All dies legt die Vermutung nahe, dass die Anerkennung und damit die Erlaubnis zur Titelführung Formsache und auch der Arbeitsmarktzugang problemlos möglich ist. Zentrale Erkenntnis der Situationsanalyse ist jedoch, dass die Einmündung in den Beruf nicht so reibungslos vonstattengeht, wie die Rahmenbedingungen vermuten lassen.

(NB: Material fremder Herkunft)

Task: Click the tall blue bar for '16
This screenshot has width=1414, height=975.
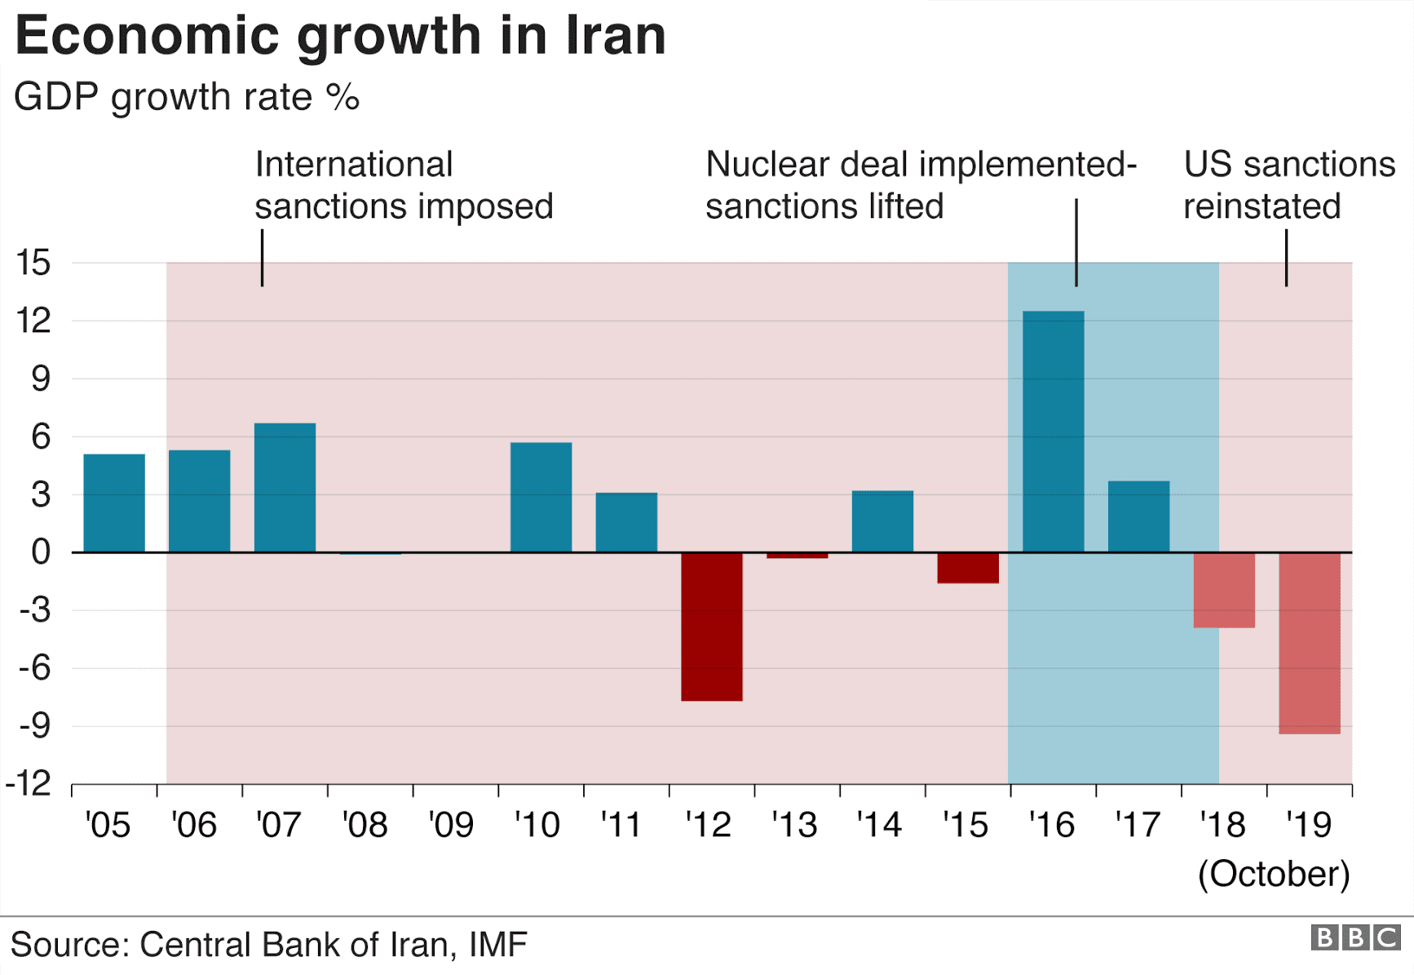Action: (1053, 432)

Das zeigt sich bereits in der Anerkennungsberatung, wo neben Fragen zur Bedeutung des Anerkennungsverfahrens und zu Qualifizierungsmöglichkeiten auch viel Austauschbedarf zum deutschen (Ingenieur-)Arbeitsmarkt besteht. Hier fehlt es laut IQ Berater*innen an Wissen zum Bewerbungsmanagement und Arbeitsmarktkenntnissen. Die ausländischen Fachkräfte sind sich außerdem unsicher, welche Erwartungshaltung deutsche Arbeitgeber*innen hinsichtlich überfachlicher Fähigkeiten haben, die zum Berufsalltag gehören (z. B. Projektmanagement).

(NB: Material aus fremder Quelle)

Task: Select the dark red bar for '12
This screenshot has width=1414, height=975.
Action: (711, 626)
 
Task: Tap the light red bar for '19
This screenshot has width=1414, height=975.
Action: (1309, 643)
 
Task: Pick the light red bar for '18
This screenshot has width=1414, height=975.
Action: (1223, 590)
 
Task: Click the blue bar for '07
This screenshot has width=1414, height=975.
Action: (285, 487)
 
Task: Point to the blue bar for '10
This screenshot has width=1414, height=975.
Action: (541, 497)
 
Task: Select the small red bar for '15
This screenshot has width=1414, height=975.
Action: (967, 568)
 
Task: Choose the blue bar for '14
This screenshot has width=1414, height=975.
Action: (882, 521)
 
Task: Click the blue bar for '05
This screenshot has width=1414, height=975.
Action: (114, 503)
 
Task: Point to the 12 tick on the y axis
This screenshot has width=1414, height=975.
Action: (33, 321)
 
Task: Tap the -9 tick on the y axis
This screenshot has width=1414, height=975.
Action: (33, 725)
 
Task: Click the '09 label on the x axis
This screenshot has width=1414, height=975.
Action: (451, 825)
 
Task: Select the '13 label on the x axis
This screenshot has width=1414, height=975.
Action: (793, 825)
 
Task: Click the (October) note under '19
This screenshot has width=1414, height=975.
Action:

Obwohl die Anerkennungsquote so hoch ist und in der Regel keine Ausgleichsmaßnahme absolviert werden muss, besteht bundes- und fachrichtungsweit ein hoher Qualifizierungsbedarf für Ingenieur*innen. Zwischen 2019 und 2021 befanden sich 88 Prozent aller Ingenieur*innen, die IQ Qualifizierungen besuchten, in Brückenmaßnahmen. Diese unterstützen beim Einstieg in den Arbeitsmarkt und knüpfen an einige Aspekte an, die bereits im Rahmen der IQ Beratung thematisiert werden. Die meistbesuchten IQ Brückenmaßnahmen beinhalten vor allem Themen wie arbeitsplatzbezogene Kommunikation und Kenntnisse zum deutschen Arbeitsmarkt und der deutschen Arbeitskultur. Auch Praxisanteile, fachsprachliche Begleitung und Mentoring-Partnerschaften gehören häufig zum Programm der Brückenmaßnahmen bzw. ergänzen diese. Gemeinsamer Nenner der von Ingenieur*innen absolvierten IQ Qualifizierungen ist Empowerment. Aspekte wie Fachsprachlernen, Netzwerken und Selbstpräsentationstechniken führen dazu, dass Ingenieur*innen gegenüber Arbeitgeber*innen ihre Interessen formulieren und vertreten können.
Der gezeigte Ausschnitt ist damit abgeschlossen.